Après, c’est le modelage qui consiste en la mise en forme à partir d’une boule de terre par la pression des doigts jusqu’à l’obtention de l’objet désiré. « Nous vendons les produits chez nous, mais certaines commerçantes aussi viennent acheter avec nous pour revendre à Ségou, à Bla et même dans d’autres Régions du Mali ».

Le gain ? Il sert à assurer les charges de la famille. « Souvent à l’achat du trousseau de mariage de nos filles. En période de soudure également, on vient en aide à nos maris », dit-elle.

Le canari est utilisé par beaucoup de personnes, certains l’achètent pour la préparation des médicaments traditionnels, d’autres pour utiliser comme jarre, certains pour préparer du repas, etc.

Alima Ballo est âgée de 60 ans, Elle a appris la poterie auprès de sa mère, depuis l’âge de 9 ans. «  Mon mari ne s’est pas opposé à mon activité », dit celle qui exerce ce métier depuis trente ans. « Beaucoup de gens passent leurs commandes de fourneaux, jouets d’enfants, jarres, etc. Le prix du canari varie selon la forme, la qualité et la période », explique-t-elle. « Maintenant que je n’ai plus assez de force pour pleinement faire le travail, j’emplois des femmes pour m’aider contre rémunération. Par jour, je peux fabriquer dix jarres. Si elles sont de petite taille, je peux en faire vingt », nous dit notre interlocutrice.

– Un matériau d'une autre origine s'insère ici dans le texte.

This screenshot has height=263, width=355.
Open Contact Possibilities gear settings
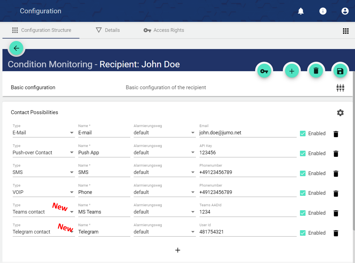click(340, 113)
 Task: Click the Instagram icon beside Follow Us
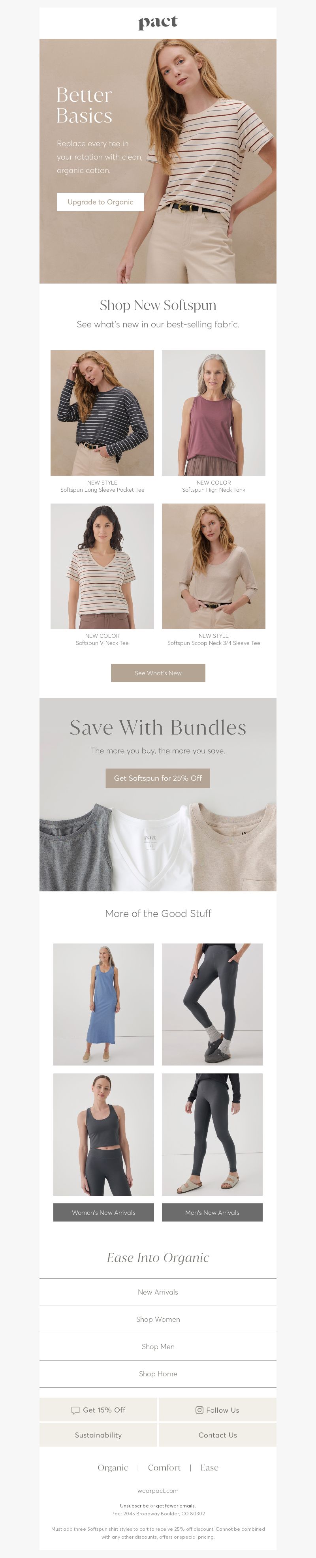tap(199, 1410)
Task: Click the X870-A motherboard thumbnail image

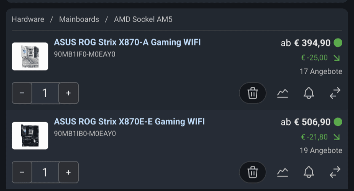Action: click(x=30, y=56)
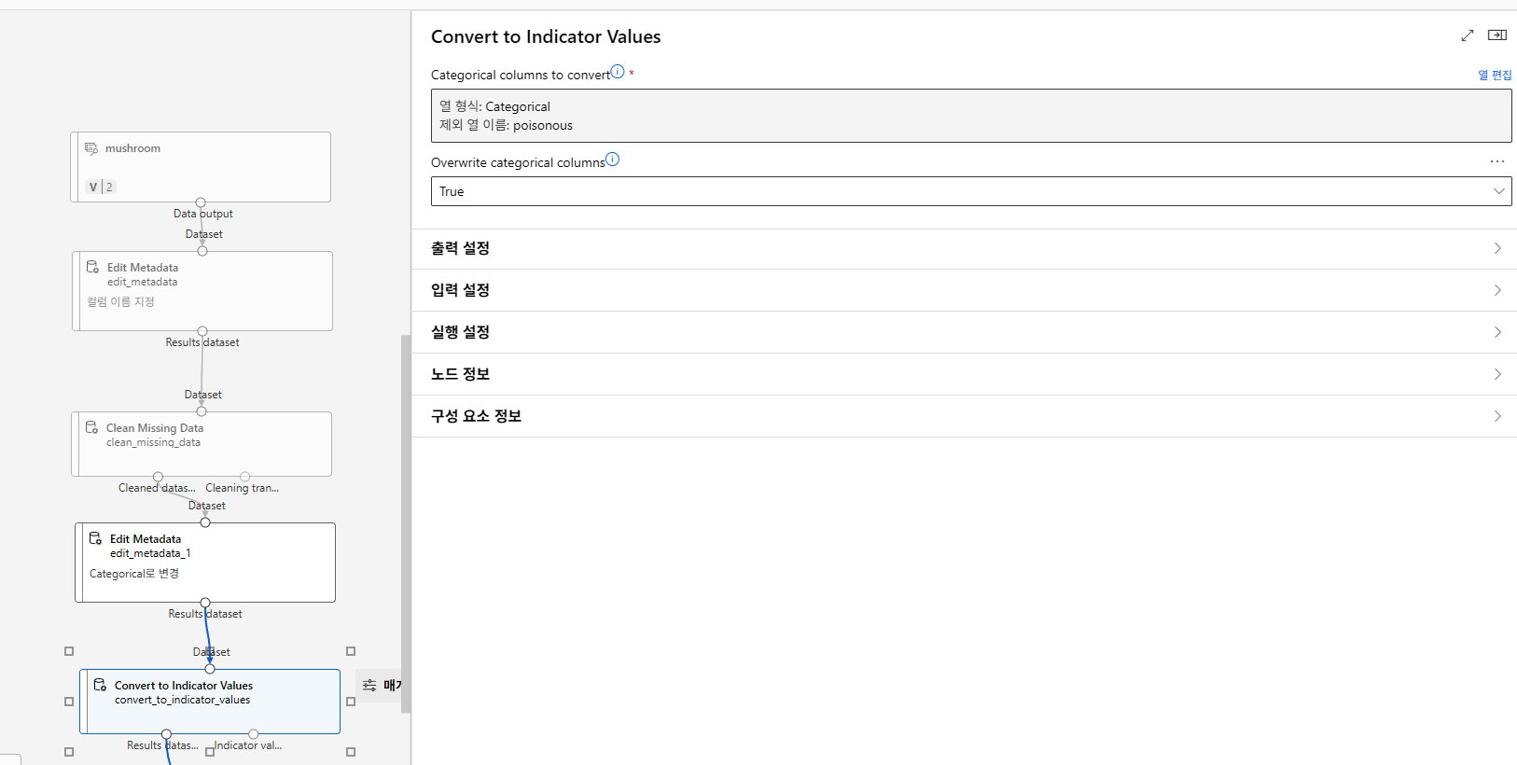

Alors que la jarre est vendue souvent à 1.500 Fcfa, les petits canaris sont écoulés à 250F, les fourneaux à 1.250F. « Souvent, je gagne mais des fois, je perds. Je peux fabriquer quinze jarres et, au moment de la cuisson ou même après cette étape, tout se brise. Les jours se suivent mais ne se ressemblent pas », dit philosophiquement Alima Ballo.

Chaque grande famille de forgerons a son site de cuisson et les fours à bois sont derrière la ville car la chaleur qu’ils dégagent est très forte. « Tous les revenus de ce métier sont utilisés dans nos foyers, notamment pour l’éducation des enfants (coopérative, achat de fournitures scolaires), l’habillement et, même souvent, on aide nos maris avec de l’argent en espèce.»

Les ustensiles en terre cuite ont d’autres utilités comme nous dit Salika Traoré, 75 ans, « Nous les utilisons pour conserver les repas, les semences et même pour filtrer l’eau. Il y a certaines utilités qu’on ne doit pas vous dire. Nos vieilles personnes nous disaient que le repas qui est préparé dans un canari a plus de force que celui préparé dans une marmite.», nous révèle Salika

La poterie fait partie de ces activités culturelles en voie de disparition dans beaucoup de localités maliennes. Parce que les filles d’aujourd’hui ne s’intéressent pas à cette activité et l’accès à l’argile n’est pas facile. La matière première devient très rare.